Is this the best volume in the series (and its extended family)? No. Not even close. But it’s decent, and it’s also important.
Published by Vertigo
The Clamour for Glamour (2015) Mark Buckingham, Bill Willingham, Russ Braun, Meghan Hetrick, Andrew Dalhouse
Like the previous volumes, this timeline is simultaneous with that of Fables, so although there aren’t any spoilers in either direction, you kind of need to know what was happening in Fables to completely understand everything here.
That said, there was a stand-alone story–that of Reynard the Fox, who has received an enchantment to change into a human shape. He talks a good game, which is causing unreset on The Farm–Prince Charming promised all the Fables at the Farm enchantments so they could leave the Farm, but saying so does not make it so, and King Cole is having a difficult time with the Fables who are demanding what they were promised.
It’s interesting, but it was also difficult to read, knowing it was the final volume. (And also because unlike the first volumes, they were complete stand-alone stories.)
Published by Vertigo
Although this is supposed to be a stand-alone in the Fairest series, I think in many ways it is more of a Fables story. Unlike 1001 Nights of Snowfall, I wouldn’t recommend this to someone who hasn’t read the series. There is a lot happening that either depends upon knowledge of Fables for complete understanding, or gives away much of the Fables story. Additionally, I think part of the story refers to events in the not-yet-published Fables Volume 19.

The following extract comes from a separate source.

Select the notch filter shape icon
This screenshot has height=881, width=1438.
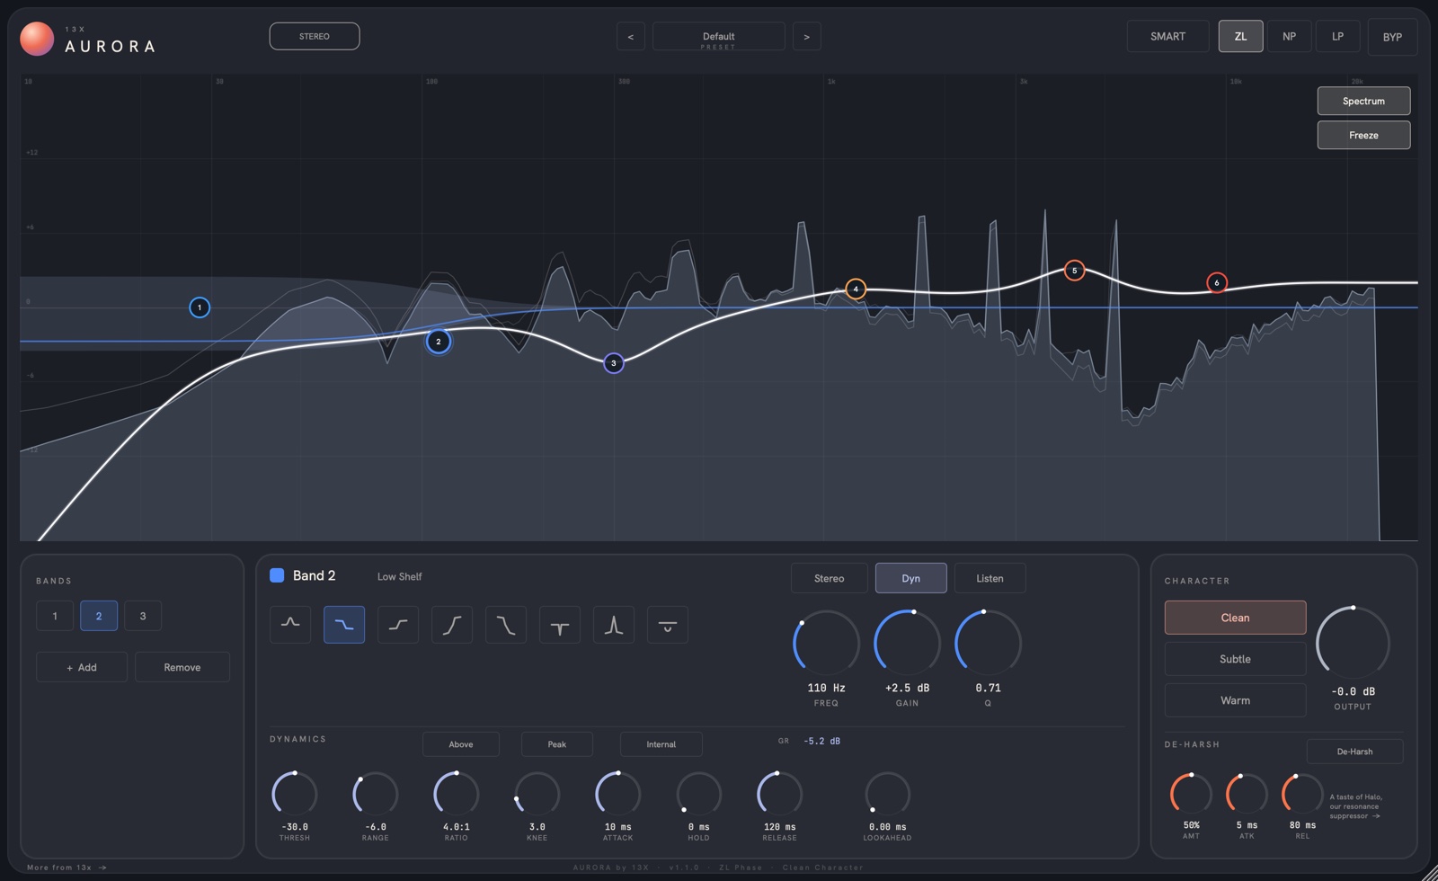[x=560, y=625]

But, if you’re already familiar with Fables (with, perhaps, the exception of the last compiled volume) then you should have no difficulty reading Fairest in All the Land.

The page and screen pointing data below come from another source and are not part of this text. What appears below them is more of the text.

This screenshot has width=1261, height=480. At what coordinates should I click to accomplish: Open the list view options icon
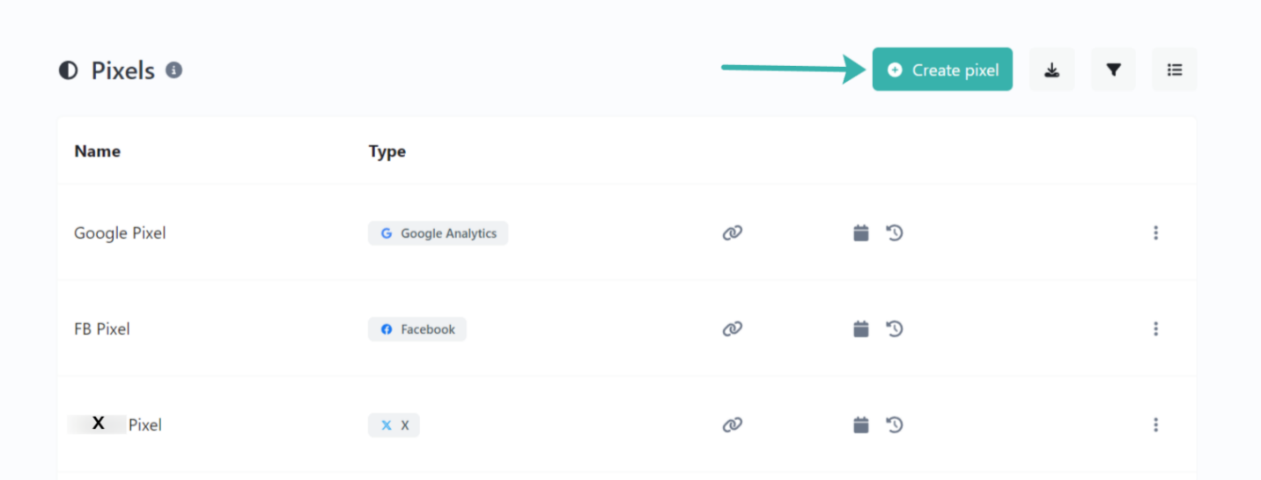point(1174,70)
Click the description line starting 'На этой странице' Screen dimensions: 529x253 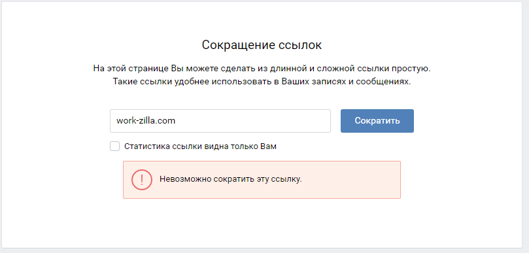262,69
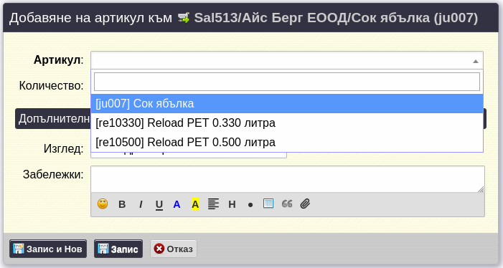Collapse the Артикул dropdown arrow
The width and height of the screenshot is (503, 268).
476,61
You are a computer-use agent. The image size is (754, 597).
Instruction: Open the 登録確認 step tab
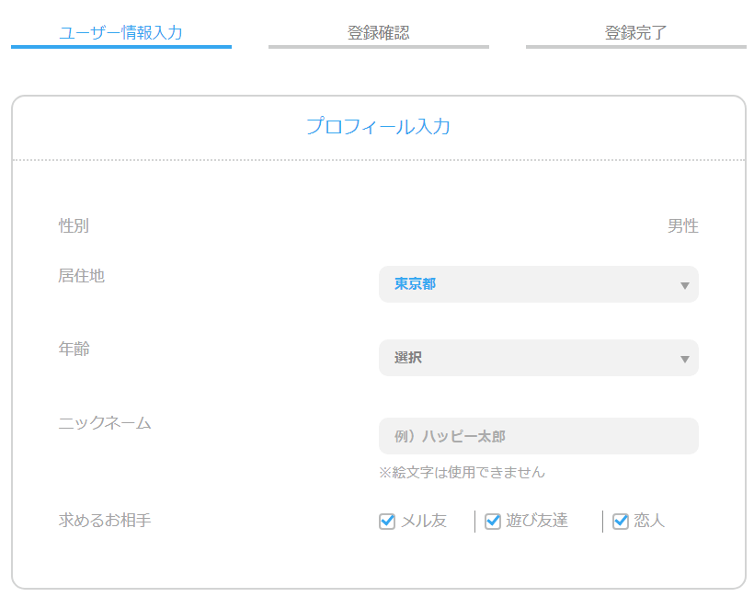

With the loss of the Business Office, The Magic Mirror and many magical devices were lost to Fabletown. Luckily, there are severed heads and the Barleycorn Girls–ahem–Barleycorn Women–to keep the The Magic Mirror company, and so he regularly tells them stories, since he can see almost anywhere in the universes.
But then he discovers something disturbing.
Someone is killing the great beauties of Fabletown. Bigby and Beast are both unavailable, so King Cole (once again Mayor of Fabletown) calls in Cinderella to see if she can catch the murderer.
A lot of reviews have panned Fairest in All the Land because it has a LOT of illustrators. Most chapters/stories are only a few pages long, and so there every few pages the story changes style. Perhaps because I tend to pay less attention to the drawings/illustrations than I should, I didn’t mind the constant change at all, and in truth kind of enjoyed it.
I liked seeing the different takes each artist had on the characters, and for the most part I didn’t have any trouble with the changes messing up the flow of the story with one exception. Tula Lotay drew Ozma much older than any other artist has ever portrayed her, so it took a second reading to realize who Cinderella was walking with. But otherwise, I quite enjoyed the changes.
And I quite enjoyed The Magic Mirror and seeing things from his Point of View. (Did you know that whole rhyming thing was a lie he led those who possessed him to believe? It reduced the amount of work he had to do, so he fooled his owners into believing questions had to be asked and answered in rhyme.
“My talent is rudimentary at best. I confess to being more of a barroom rhymer than fancy salon poet. More Robert Service than John Keats, if you will. But I enjoy it all the same.”
So despite some flaws, I quite enjoyed Fairest in All the Land, and now REALLY can’t wait for volume 19 of Fables. (Just a few more weeks!)